Ce tissu législatif tramé d’injustices est le moteur d’une véritable régression sociale et du basculement du pays dans un régime de terreur. En 2001, un effroyable viol collectif perpétré à Hassi Messaoud par d‘«honnêtes pères de famille» contre des femmes seules a réveillé l’opinion publique. Un nouveau mouvement des femmes est né qui s’est donné pour but de dénoncer et d’abroger ce code de la famille. Des juristes ont rédigé «100 mesures pour une codification égalitaire» qui seraient immédiatement réalisables. Les militantes veulent l’abrogation pour cette année: 20 ans, ça suffit. C’est une mesure qui ne coûtera rien et qui développera le pays.

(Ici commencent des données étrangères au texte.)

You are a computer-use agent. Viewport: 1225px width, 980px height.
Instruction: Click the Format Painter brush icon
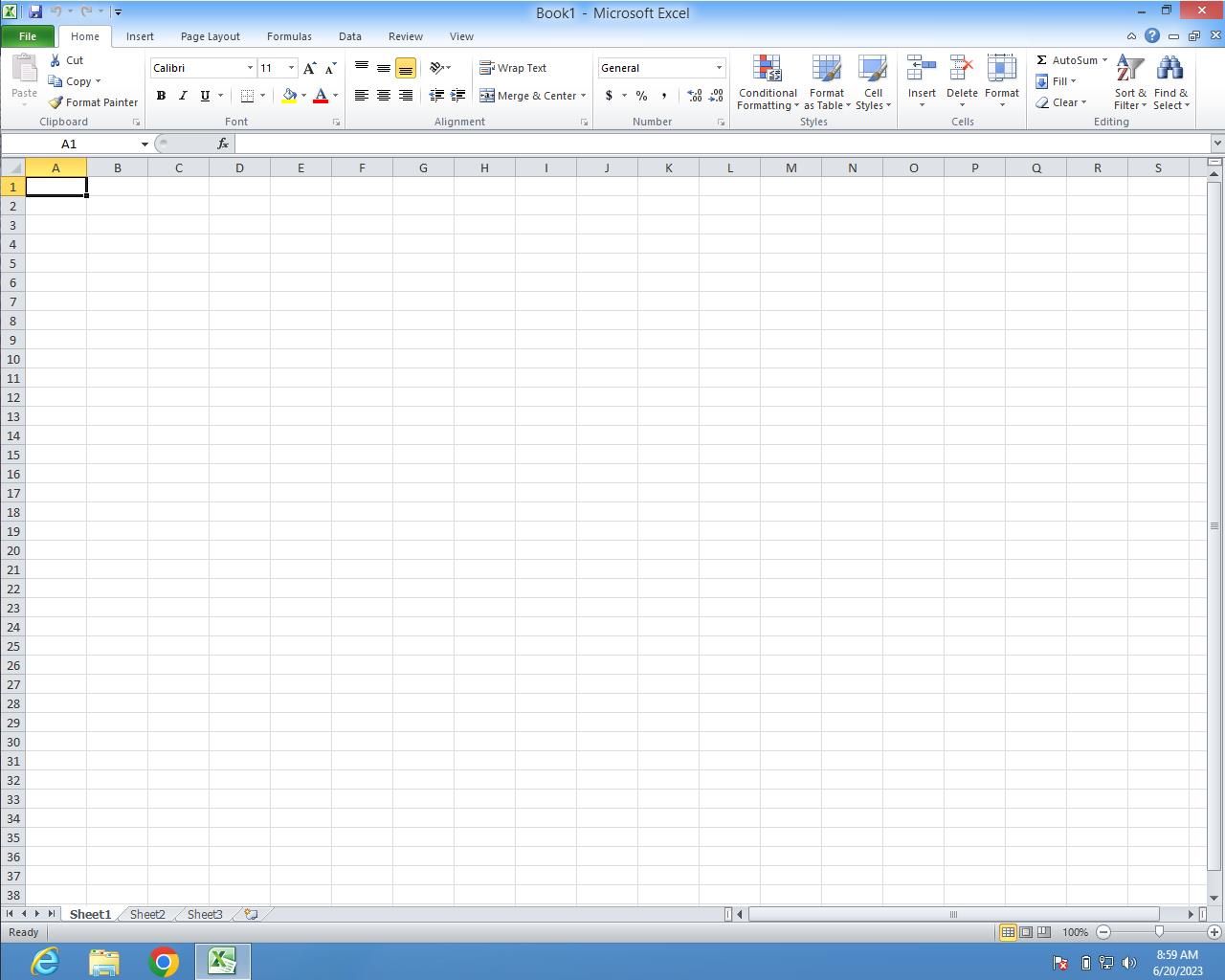56,102
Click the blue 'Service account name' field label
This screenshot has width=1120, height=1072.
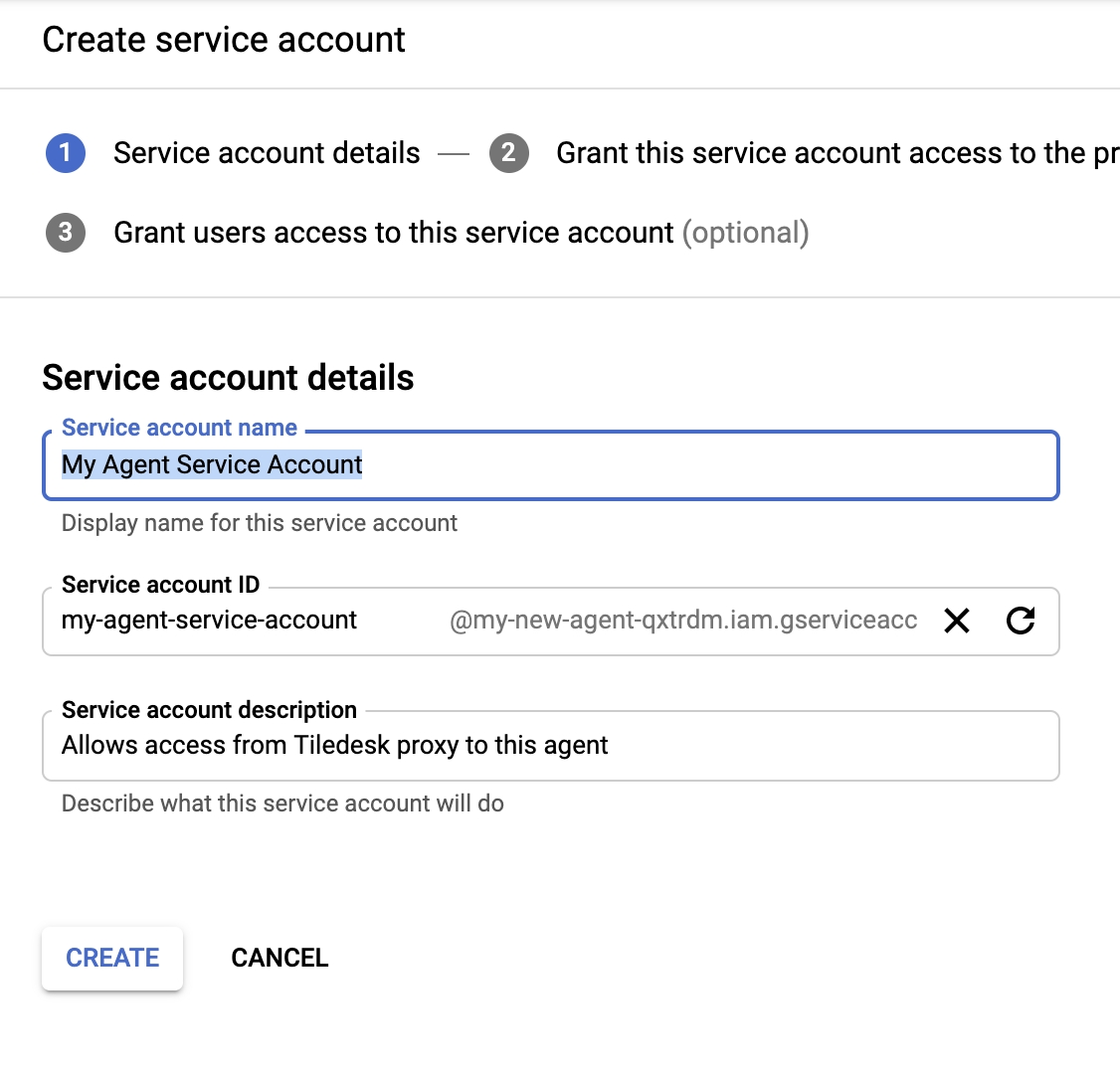(x=179, y=428)
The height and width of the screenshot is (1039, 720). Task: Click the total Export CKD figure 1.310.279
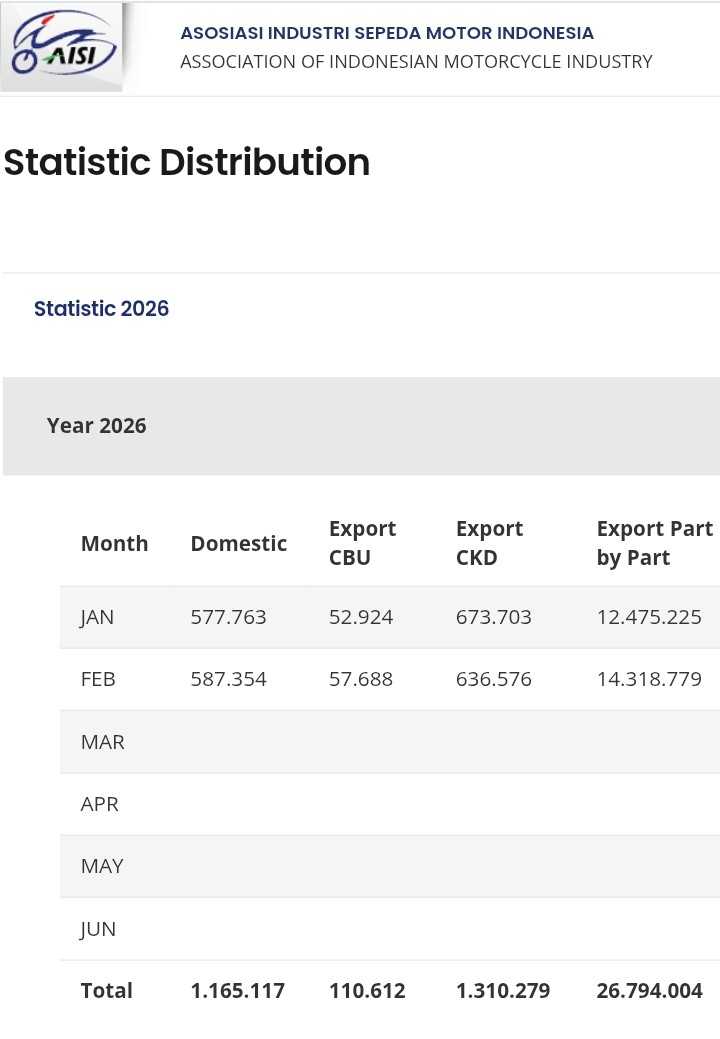click(x=502, y=991)
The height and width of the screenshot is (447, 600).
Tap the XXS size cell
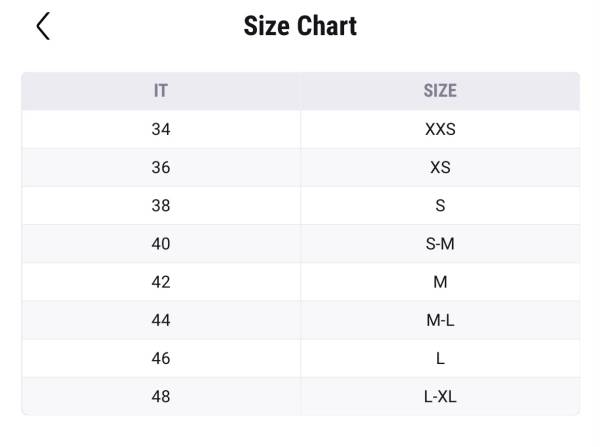[x=440, y=129]
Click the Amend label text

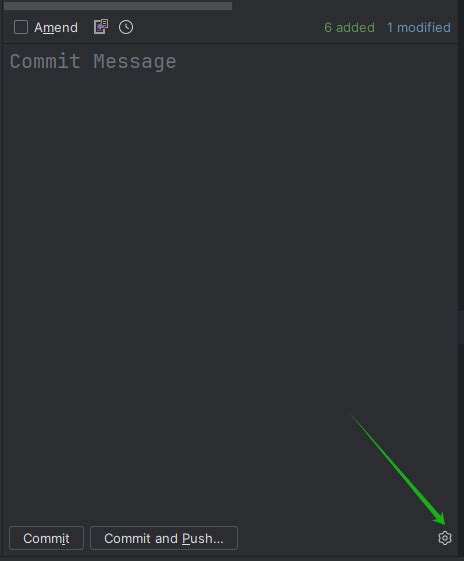point(56,28)
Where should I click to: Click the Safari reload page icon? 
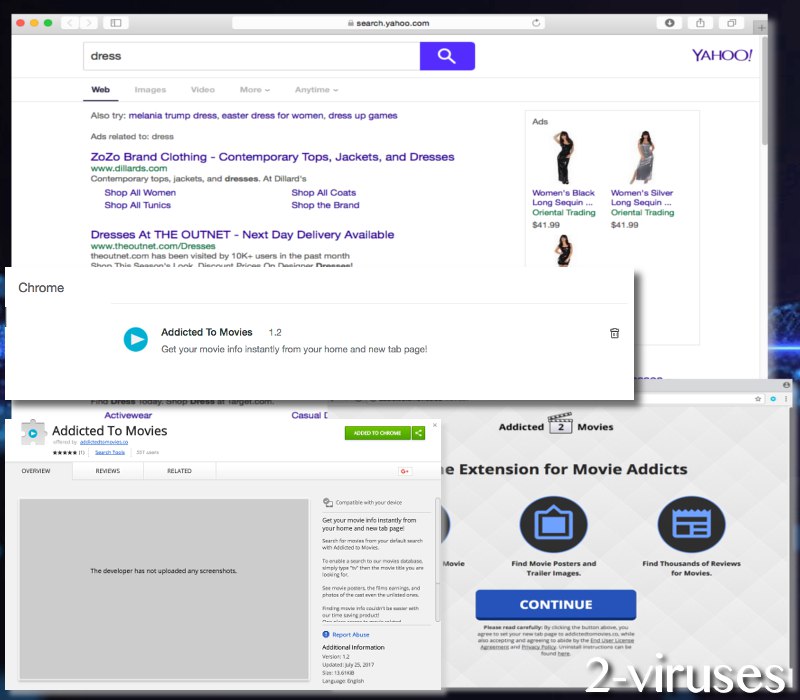(x=537, y=23)
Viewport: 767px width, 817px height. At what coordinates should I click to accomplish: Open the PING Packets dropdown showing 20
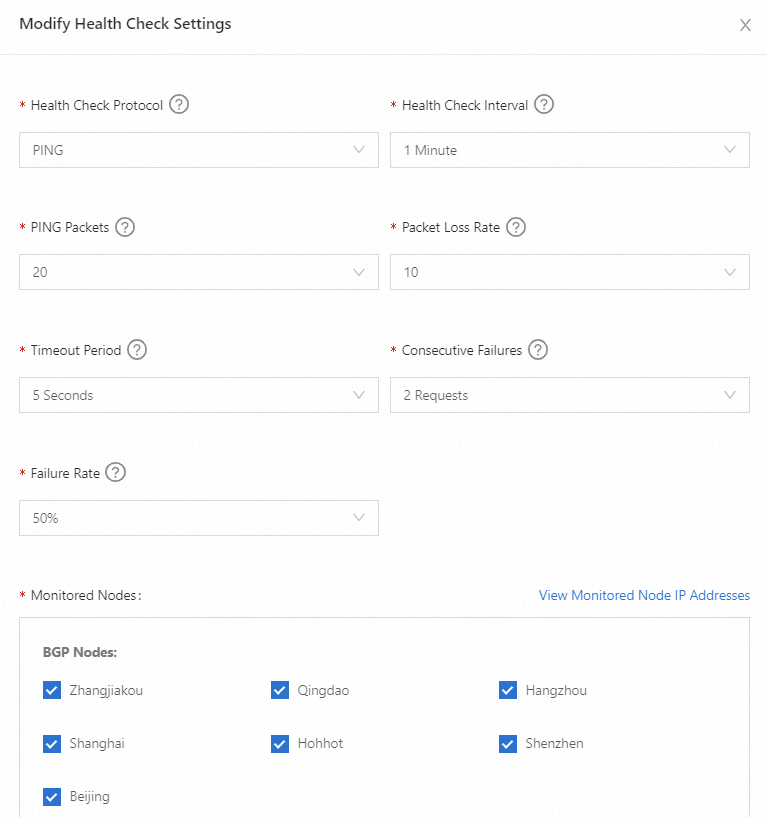click(x=199, y=272)

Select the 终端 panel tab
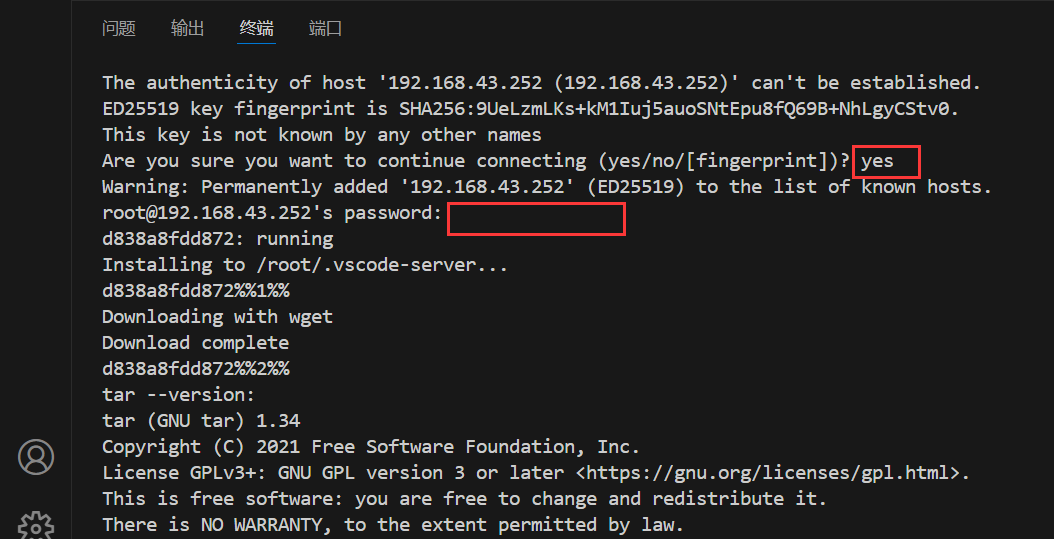[x=256, y=28]
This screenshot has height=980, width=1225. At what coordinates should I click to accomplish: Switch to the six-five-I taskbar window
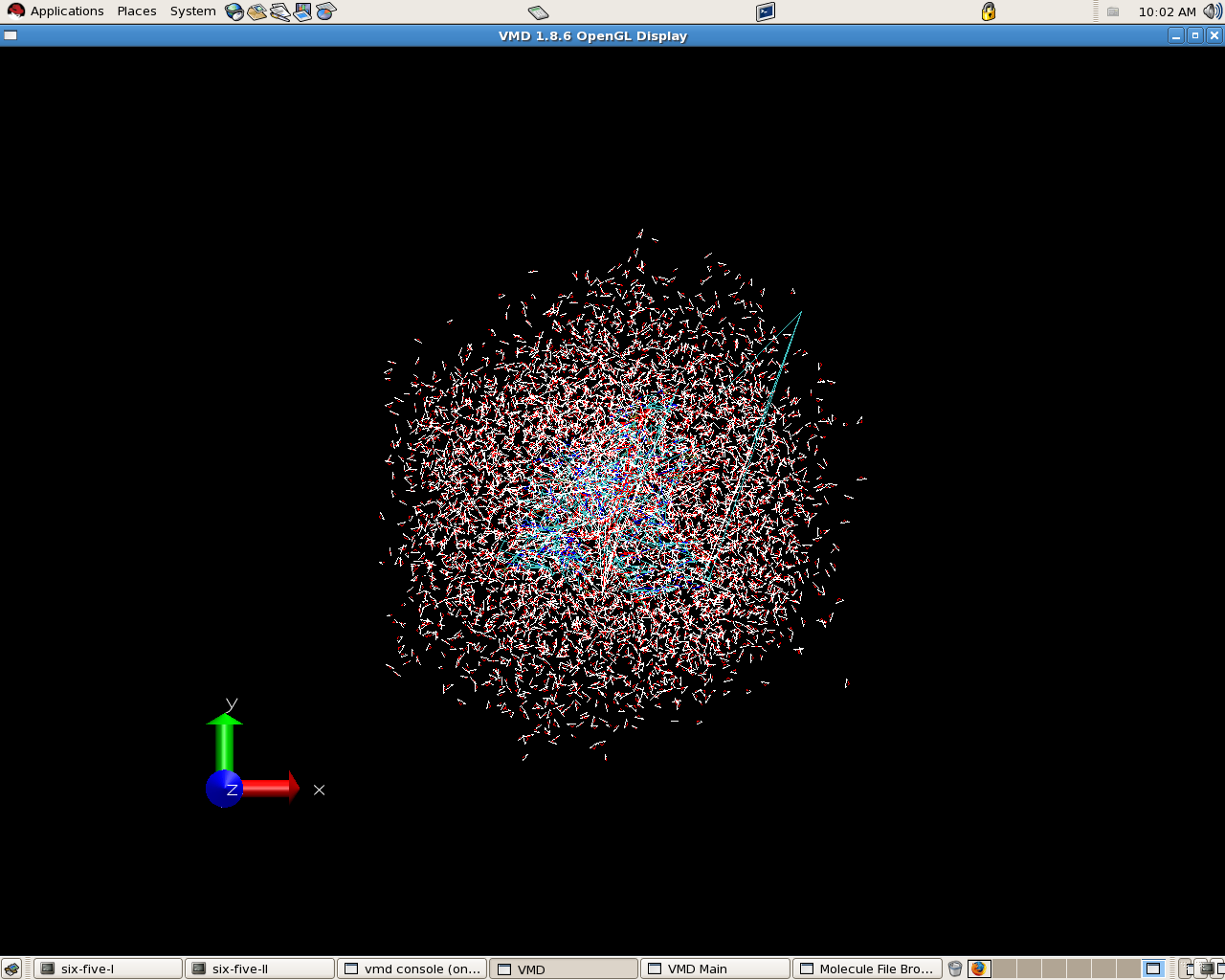pos(107,969)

Nadia Lassine nous a montré le film de la campagne, auquel ont participé nombre d’artistes et de personnalités, femmes et hommes, d’Algérie ou d’autres pays africains. Bouleversant de voir ces femmes sans voiles et libres chanter: Hé juge, qu’est-ce qui t’a pris? pourquoi as-tu peur de moi? Je suis debout en toutes saisons, mes paroles sont sans venin et Nos voix s’élèvent aujourd’hui parce qu’ici la femme n’a pas ses droits, nos voix s’élèvent encore une fois parce qu’ici la femme n’a pas ses droits.

Evidemment ce clip n’est pas transmis par la TV algérienne, mais les paraboles de retransmissions sont nombreuses sur les balcons et captent les ondes des pays voisins ou Beur TV en France. Et la chanson circule partout dans le Mahgreb, elle est aussi en vente à la librairie de la Comédie.